Romania and Bulgaria increasingly attractive outsourcing locations

Romania and Bulgaria continue to be attractive locations for outsourcing according to a recent study of consultancy A.T.Kearney. The low expenses of the companies and the improvement of the quality of the work force appear to be the most important factors when it comes to business outsourcing.


Bulgaria on 13th place

Bulgaria holds the 13th place in the ranking. The new EU members in which the business expenses are less, are the new “stars” in the outsourcing.
Bulgaria, however, has a serious competition in the face of the Baltic republics. Lithuania marks a serious growth in this year’s ranking and holds the 21st place. In the country service centers have been opened offering services in English, Russian, Polish, German and Scandinavian languages. Already over 3 thousand Lithuanians work in this field.

 

Romania catches up

Romania ranks 19 worldwide Romania, climbing 14 spots in the most sought after locations top, and 3 in Europe, after Bulgaria and Estonia, Business Standard daily informs.
This is a good spot, given that there are more than one hundred countries in the world which are considered relevant for the outsourcing activity, said Daniel Catana, A.T.Kearney consultant. “Our position this year and latest evolution entitle us to believe that the local outsourcing industry has a good growth potential in the near future, as well”, he added.

 

According to Daniel Catana, Romania’s evolution has been determined by two significant factors: first of all, other states have lost competitiveness ground as reported to Romania and, secondly, even though Romania registered a slight attractiveness decline, due to salary raise and of some other costs, this was offset by an improvement of the business milieu and of human resources quality and availability.

 

Catana estimates that the positive evolution in this classification will continue in the near future.
“If we look into the macro-economic indicators outlook, we could assess that both the Gross Domestic Product, and public and private demand will show a more accentuated drop in Romania compared to states such as Poland or the Czech Republic. In Romania, the return to a significant economic growth will be a slow one, and it will take two-three years at least”, said Catana.

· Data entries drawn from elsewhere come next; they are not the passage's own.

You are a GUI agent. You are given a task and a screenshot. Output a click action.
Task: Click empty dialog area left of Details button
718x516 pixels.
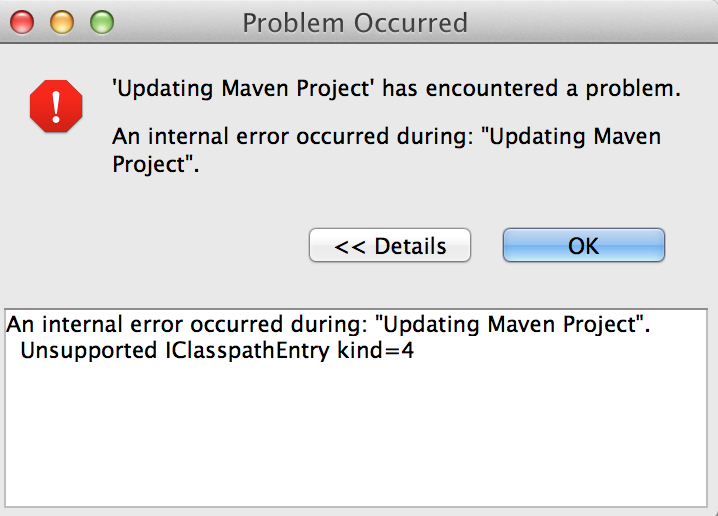point(160,245)
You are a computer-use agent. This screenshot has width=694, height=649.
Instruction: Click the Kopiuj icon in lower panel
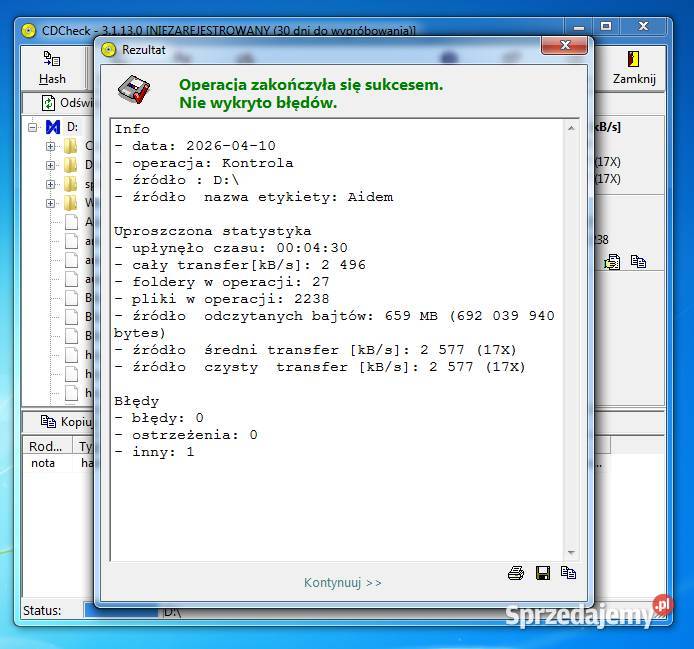point(48,421)
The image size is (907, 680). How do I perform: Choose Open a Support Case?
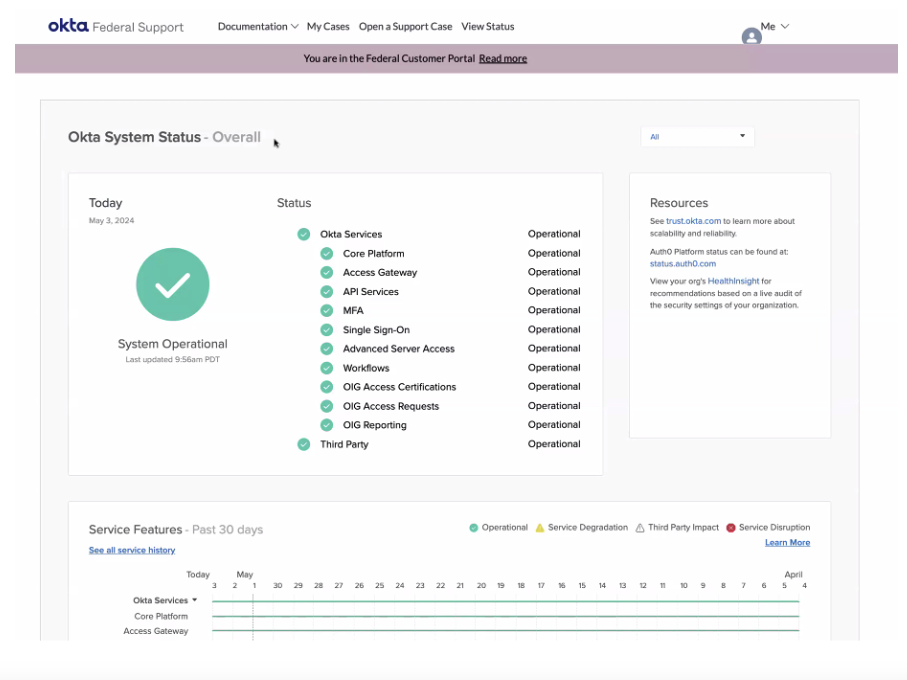pos(405,26)
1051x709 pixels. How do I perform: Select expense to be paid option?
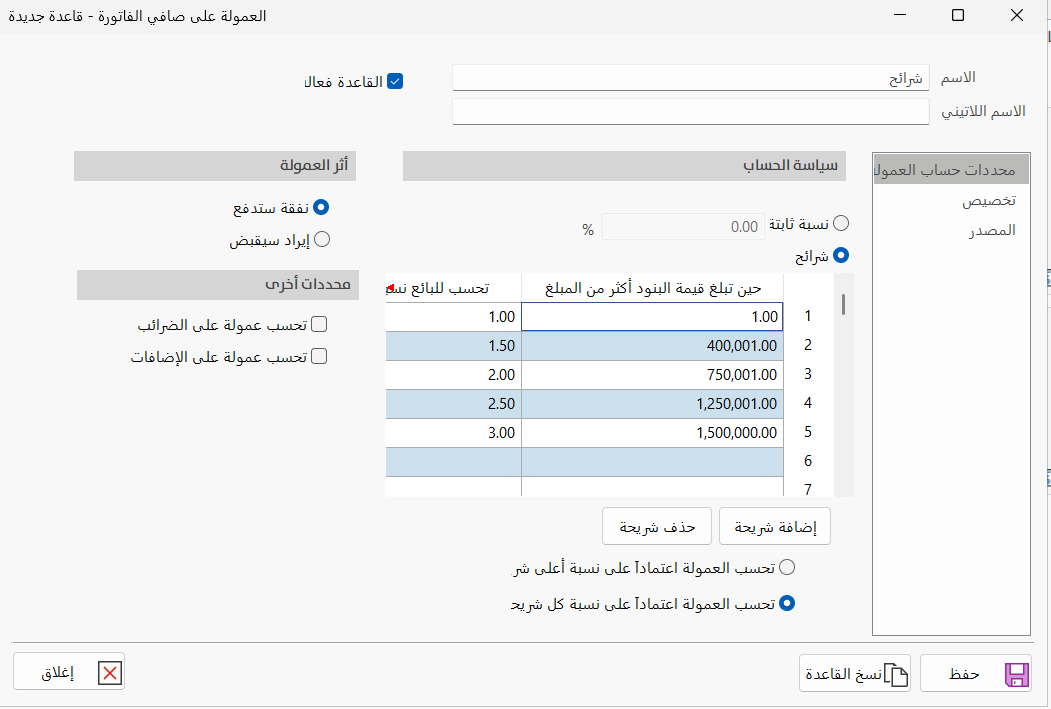321,208
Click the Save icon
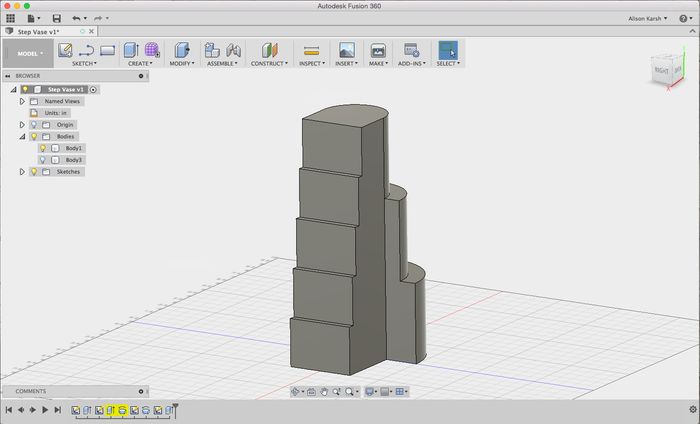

So that salary expectations in Romania will be better correlated to labor productivity as against the past years, and the labor force will be found more easily on a rising jobless background. Companies will raise more slowly the outsourcing services prices for partners from abroad. Moreover, leu’s (national currency) depreciation in the past six-nine months contributed to the strengthening of Romanian exports competitiveness.